A spiteful retort died on Caddie’s tongue. No matter what her own feelings, she would not raise her children to hate. Not because the Yankees didn’t deserve it, but because a mother’s intuition warned her it would damage Tem and Varina to harbor such corrosive emotions in their young hearts.

“You must recollect what I’ve always told you, Templeton. There’s good and bad in all of us, like vegetables and weeds in a garden. We need to tend to our virtues and root out our vices as best we can. Some folks let the weeds in their nature get away from them, until all the good is choked out.”

Catching her children in an exchange of meaningful glances, Caddie chuckled. The rusty sound surprised her. She could scarcely remember the last time she’d laughed.

“You didn’t think I could let our first morning back at Sabbath Hollow get by without a moral, did you? Besides, you brought it up, Tem. I can’t imagine why you two have taken such a shine to that carp—er, to Mr. Forbes.”

Why indeed? Could it be his likeness to their father?

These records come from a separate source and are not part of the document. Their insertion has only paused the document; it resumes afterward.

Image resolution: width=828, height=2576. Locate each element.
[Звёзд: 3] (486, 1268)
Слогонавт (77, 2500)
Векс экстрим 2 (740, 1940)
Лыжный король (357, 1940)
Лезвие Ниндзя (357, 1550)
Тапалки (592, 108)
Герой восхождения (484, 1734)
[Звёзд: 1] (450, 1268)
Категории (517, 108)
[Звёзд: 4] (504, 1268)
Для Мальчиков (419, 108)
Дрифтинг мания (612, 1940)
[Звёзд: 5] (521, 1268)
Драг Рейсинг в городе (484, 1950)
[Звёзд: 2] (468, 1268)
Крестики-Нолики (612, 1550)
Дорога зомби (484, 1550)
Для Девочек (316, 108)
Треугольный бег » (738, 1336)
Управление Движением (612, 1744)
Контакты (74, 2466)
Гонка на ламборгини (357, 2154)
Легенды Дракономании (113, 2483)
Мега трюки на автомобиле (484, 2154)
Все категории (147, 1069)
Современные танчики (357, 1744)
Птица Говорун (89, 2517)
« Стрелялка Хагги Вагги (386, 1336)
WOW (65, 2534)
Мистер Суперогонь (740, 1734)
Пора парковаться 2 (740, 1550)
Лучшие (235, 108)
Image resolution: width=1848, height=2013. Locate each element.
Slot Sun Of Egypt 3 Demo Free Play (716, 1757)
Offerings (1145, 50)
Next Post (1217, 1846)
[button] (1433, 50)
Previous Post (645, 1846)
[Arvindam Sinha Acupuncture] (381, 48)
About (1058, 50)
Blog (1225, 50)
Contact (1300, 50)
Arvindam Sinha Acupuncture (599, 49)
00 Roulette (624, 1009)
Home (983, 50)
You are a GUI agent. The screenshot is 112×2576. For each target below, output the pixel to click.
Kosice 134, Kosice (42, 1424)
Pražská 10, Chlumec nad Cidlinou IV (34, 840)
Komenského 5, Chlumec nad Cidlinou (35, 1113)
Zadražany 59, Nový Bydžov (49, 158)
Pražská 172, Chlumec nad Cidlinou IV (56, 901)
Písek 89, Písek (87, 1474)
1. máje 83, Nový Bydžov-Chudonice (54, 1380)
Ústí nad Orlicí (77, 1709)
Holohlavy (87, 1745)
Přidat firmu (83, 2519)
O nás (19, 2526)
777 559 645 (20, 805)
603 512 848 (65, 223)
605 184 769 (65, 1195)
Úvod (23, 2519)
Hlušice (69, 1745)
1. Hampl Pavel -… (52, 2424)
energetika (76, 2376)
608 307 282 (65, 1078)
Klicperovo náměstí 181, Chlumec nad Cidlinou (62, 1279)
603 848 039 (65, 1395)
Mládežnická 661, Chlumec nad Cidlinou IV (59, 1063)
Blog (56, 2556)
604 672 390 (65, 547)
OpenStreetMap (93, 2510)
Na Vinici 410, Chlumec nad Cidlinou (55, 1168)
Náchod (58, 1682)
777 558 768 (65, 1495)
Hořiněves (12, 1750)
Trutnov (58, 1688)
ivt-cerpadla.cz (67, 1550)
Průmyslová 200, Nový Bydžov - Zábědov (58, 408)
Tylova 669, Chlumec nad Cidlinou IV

Caddie doubted it. Her one photograph of Del had disappeared forever in the flaming anarchy of Richmond’s fall. Varina had been just a baby on Del’s last leave. And Templeton had never been close to his father.

The boy shrugged. “I just wish he didn’t have to go away.”

Varina nodded in solemn agreement. “I like fish.”

It was going to take more than a mess of brook trout, a pot of coffee and the loan of a rifle to persuade Caddie Marsh he wasn’t some kind of monster. Manning wasn’t sure anything on earth could change that woman’s mind once she’d made it up. While he admired such stubborn strength, he had to find some means to win her over.

Last night, after she’d given him his marching orders, Manning had wandered back to his camp by the creek in a daze of relief and defeat. He’d asked the woman and she’d said no. He would simply have to find another avenue to fulfill his vow.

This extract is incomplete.